Multithreaded Memory Allocators for C/C++
I've used tcmalloc and read about Hoard. Both have similar implementations and both achieve roughly linear performance scaling with respect to the number of threads/CPUs (according to the graphs on their respective sites).
So: if performance is really that incredibly crucial, then do performance/load testing. Otherwise, just roll a dice and pick one of the listed (weighted by ease of use on your target platform).
And from trshiv's link, it looks like Hoard, tcmalloc, and ptmalloc are all roughly comparable for speed. Overall, tt looks like ptmalloc is optimized for taking as little room as possible, Hoard is optimized for a trade-off of speed + memory usage, and tcmalloc is optimized for pure speed.
The only way to really tell which memory allocator is right for your application is to try a few out.
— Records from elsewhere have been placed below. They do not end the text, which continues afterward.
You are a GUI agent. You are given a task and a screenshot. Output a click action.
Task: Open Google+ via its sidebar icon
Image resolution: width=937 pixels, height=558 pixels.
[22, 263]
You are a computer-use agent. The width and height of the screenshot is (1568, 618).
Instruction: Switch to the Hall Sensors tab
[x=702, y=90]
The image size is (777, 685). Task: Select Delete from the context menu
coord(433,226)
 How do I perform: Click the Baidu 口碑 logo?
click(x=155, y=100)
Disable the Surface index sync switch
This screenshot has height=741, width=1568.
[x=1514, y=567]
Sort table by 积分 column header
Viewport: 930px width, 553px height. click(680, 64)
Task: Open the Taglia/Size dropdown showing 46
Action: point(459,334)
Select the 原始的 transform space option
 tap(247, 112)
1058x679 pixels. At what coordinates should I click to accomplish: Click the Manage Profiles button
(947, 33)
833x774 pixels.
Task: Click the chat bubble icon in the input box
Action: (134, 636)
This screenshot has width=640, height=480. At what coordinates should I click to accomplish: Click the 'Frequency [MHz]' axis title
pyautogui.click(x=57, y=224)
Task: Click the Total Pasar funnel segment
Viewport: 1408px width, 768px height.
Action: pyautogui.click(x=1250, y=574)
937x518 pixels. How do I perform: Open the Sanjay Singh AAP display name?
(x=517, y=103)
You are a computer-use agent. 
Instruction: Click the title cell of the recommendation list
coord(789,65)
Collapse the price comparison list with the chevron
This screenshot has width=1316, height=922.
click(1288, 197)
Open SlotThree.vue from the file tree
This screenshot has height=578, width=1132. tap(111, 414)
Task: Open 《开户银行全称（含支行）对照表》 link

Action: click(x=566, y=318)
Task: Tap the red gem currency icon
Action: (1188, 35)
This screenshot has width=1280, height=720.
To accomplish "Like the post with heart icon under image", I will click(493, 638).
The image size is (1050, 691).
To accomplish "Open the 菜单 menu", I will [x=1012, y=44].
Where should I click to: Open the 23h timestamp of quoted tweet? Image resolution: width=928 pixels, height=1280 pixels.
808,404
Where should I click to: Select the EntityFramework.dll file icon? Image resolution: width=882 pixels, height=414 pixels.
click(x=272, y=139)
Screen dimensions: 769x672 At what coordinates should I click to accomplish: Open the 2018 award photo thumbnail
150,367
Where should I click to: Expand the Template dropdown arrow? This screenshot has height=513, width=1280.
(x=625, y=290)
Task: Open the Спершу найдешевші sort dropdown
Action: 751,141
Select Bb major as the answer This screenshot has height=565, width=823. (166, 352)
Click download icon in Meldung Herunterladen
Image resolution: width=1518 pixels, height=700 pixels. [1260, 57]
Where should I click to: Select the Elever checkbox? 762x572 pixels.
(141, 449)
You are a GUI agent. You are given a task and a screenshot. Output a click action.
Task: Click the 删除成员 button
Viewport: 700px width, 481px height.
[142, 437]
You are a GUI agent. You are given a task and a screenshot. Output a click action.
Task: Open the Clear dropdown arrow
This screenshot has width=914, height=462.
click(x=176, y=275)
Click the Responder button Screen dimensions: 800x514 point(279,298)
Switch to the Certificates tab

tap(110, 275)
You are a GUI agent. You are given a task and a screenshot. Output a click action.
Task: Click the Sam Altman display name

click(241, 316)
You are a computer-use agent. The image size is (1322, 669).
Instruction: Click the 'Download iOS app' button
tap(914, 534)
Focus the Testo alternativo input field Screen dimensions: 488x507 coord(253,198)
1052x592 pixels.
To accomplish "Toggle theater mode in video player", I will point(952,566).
All of the allocators mentioned were written by smart folks and will beat the others on one particular microbenchmark or another. If all your application does all day long is malloc one 8 byte chunk in thread A and free it in thread B, and doesn't need to handle anything else at all, you could probably write a memory allocator that beats the pants off any of those listed so far. It just won't be very useful for much else. :)
I have some experience using Hoard where I work (enough so that one of the more obscure bugs addressed in the recent 3.8 release was found as a result of that experience). It's a very good allocator - but how good, for you, depends on your workload. And you do have to pay for Hoard (though it's not too expensive) in order to use it in a commercial project without GPL'ing your code.
A very slightly adapted ptmalloc2 has been the allocator behind glibc's malloc for quite a while now, and so it's incredibly widely used and tested. If stability is important above all things, it might be a good choice, but you didn't mention it in your list, so I'll assume it's out. For certain workloads, it's terrible - but the same is true of any general purpose malloc.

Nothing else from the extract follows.